Nearly length minimizing paths are close to geodesics? Let $M$ be a Riemannian manifold which is geodesically convex.
It's known that length minimizing curves are geodesics (after a possible reparametrization).
Now fix* points $p,q \in M$
Is the following assertion true? 
For any $\epsilon$ there exist a $\delta$ such that: 
If $\alpha$ is a path between $p,q$  such that $L(\alpha) < d(p,q) + \delta$ then $\alpha$ is in $\epsilon$-neighbourhood of some minimizing geodesic $\gamma$ joining $p,q$. (maybe after some reparametrization, what I really want is $d(\operatorname{Image}(\alpha),\operatorname{Image}(\gamma)<\epsilon$). 
*As noted by Sebastian Goette (in an instructive example), the $\delta$ cannot be chosen uniformly for all $p,q$. 
 A: $\newcommand{\Im}{\operatorname{Image}}$
I am trying to construct a complete argument based on Pietro's suggestion:
I assume $M$ is complete. 
Assume by contradiction the claim is false.
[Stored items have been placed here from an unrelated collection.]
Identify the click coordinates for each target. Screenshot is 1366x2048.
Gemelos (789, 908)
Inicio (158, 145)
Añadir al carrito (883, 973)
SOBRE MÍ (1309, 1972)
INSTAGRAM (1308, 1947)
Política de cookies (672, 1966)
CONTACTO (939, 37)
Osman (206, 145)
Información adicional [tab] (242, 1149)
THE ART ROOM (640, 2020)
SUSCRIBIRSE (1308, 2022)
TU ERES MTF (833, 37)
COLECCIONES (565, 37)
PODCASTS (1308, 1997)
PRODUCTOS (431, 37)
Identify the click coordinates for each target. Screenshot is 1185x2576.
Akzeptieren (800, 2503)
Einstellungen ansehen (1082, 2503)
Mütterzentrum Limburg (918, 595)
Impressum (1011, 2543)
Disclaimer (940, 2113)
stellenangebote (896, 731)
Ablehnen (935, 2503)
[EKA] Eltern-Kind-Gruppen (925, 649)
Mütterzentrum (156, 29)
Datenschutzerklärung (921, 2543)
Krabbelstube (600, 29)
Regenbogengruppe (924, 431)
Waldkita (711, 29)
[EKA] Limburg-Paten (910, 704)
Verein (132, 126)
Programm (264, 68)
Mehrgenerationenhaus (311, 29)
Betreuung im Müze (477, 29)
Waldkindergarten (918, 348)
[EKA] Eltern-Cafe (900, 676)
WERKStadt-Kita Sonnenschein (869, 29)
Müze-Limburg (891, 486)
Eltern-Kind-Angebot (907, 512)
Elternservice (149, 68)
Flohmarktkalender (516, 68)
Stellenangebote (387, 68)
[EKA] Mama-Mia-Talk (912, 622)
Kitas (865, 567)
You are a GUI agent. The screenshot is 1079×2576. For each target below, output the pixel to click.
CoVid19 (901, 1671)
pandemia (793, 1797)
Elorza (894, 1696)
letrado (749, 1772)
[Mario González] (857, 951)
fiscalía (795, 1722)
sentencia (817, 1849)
Then there exists an $\epsilon > 0$, and a sequence of paths $\alpha_n:I \to M$ joining $p,q$ such that, $L(\alpha_n) \le d(p,q) + \frac{1}{n}$, and $\alpha_n$ is not in an $\epsilon$ neighbourhood of any minimizing geodesic.
Since $L(\alpha_n)\to d(p,q)=r$, we can assume $\Im(\alpha_n) \subseteq \bar  B^M(p,2r)$ (the closed ball of radius $2r$ around $p$). By completness of $M$ , $\bar B^M(p,2r)$ is compact.
Hence by Arzela-Ascoli theorem, there exists a subsequence (which we denote also by $\alpha_n$) which converges uniformly to path $\alpha:I \to M$.
Now, by lower semicontinuity of the length functional we deduce:
$L(\alpha) \le \lim_{n \to \infty} L(\alpha_n) = d(p,q) $.
This implies $\alpha$ is length minimizing in $M$, hence it is a geodesic (perhaps after reparametrization).
Now, the (uniform) convergence $\alpha_n \to \alpha$ gives us a contradiction. (There exists $n$ such that $\alpha_n$ is in an $\epsilon$-neighbourhood of a minimizing geodesic).
Is it possible to extend the argument when assuming only $M$ is geodesically convex?